I wanted to go for an old school 2D animation style for the film which, for various reasons, was a bit harder to pull off. Firstly we had the army scenes, where we had a lot of characters moving at the same time in the same place. Then we had the particles for each character, meaning the characters dissolve and lose particles all the time even in the army scenes. And finally, we had the scenes in the machine heart of the clock at the end of the film. That’s why we settled on a mix of 2D and 3D animation. Getting there was a bit of learning by doing and inching closer to the style I wanted by trying different approaches.
I see myself as a storyteller and when I have a story in my mind, I look for the right way to tell it.
In the end the workflow for a shot could go through 3 to 4 different programs, depending on the shot, which meant a lot of rendering (which in turn meant a lot of waiting). An army shot for example could mean the following workflow: The characters were animated as a vector animation in a 2D animation program, then we went over to After Effects for the particles dissolving effect, then we combined characters, backgrounds and other elements in a 3D animation program, and then we went back to After Effects once more to put another layer of animated texture over the whole frame that made it look rougher and less slick.
It was just our animator Roman Wuckert and me working on this, so you can imagine how long it took. The only actual hand-drawn animation in the film is the hair and the scarf of the women moving in the wind, for which I had two very talented extra animators: Jessica Boldt and Markus Kempken.
The scenes with the woman provide brief respites from the relentless grind of Pace. Could you tell us more about what you wanted her character to symbolise?
I wanted to set the woman, and the environment she is in, apart from the rest of the world. She’s a free spirit, not affected by the pressure the rest of the inhabitants, men or women, feel. The environment she is in is a contrast to the dry and somewhat hostile rest of the world. It’s beautiful and flourishing. It’s a place of happiness. The rest of the world is bleak and defined by pressure. The woman is a promise that a different, better world is possible. A world without constant pressure. That promise in some way is the last straw he clings to, when he reaches for her scarf, while the whole world falls apart. It’s the last he has left of her and the promise of a life together.
Although dialogue-free this is a film that very much uses sound and music as powerful narrative tools, who did you work with on those elements?
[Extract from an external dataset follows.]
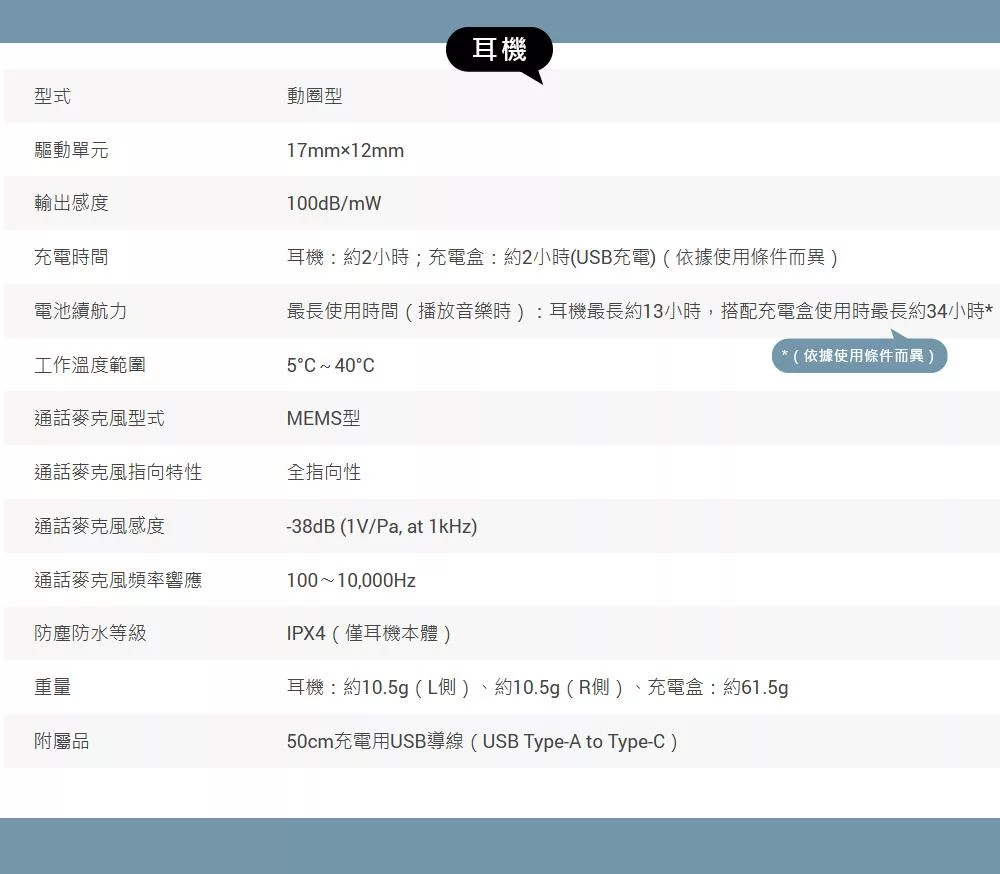Click the 依據使用條件而異 footnote tooltip bubble

pos(859,355)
After the animation and editing (which I did with my editing partner in crime Susanne Ocklitz) was completed we went over to work on sound and music. I was lucky to have an amazing team on that front as well: The sound designer Nils Vogel-Bartling and composer Phillip Feneberg did some great work in creating the soundscape for the film. There was no dialogue in the film, but we still wanted the characters to be lively, so we recorded actors breathing on the film, like dubbing just with breathing sounds. It did wonders for the feeling of the characters.
I’m writing the script for my first feature film right now. It’s a live action drama. After spending nearly 4 years getting Pace done I need to take a break from animation for a while.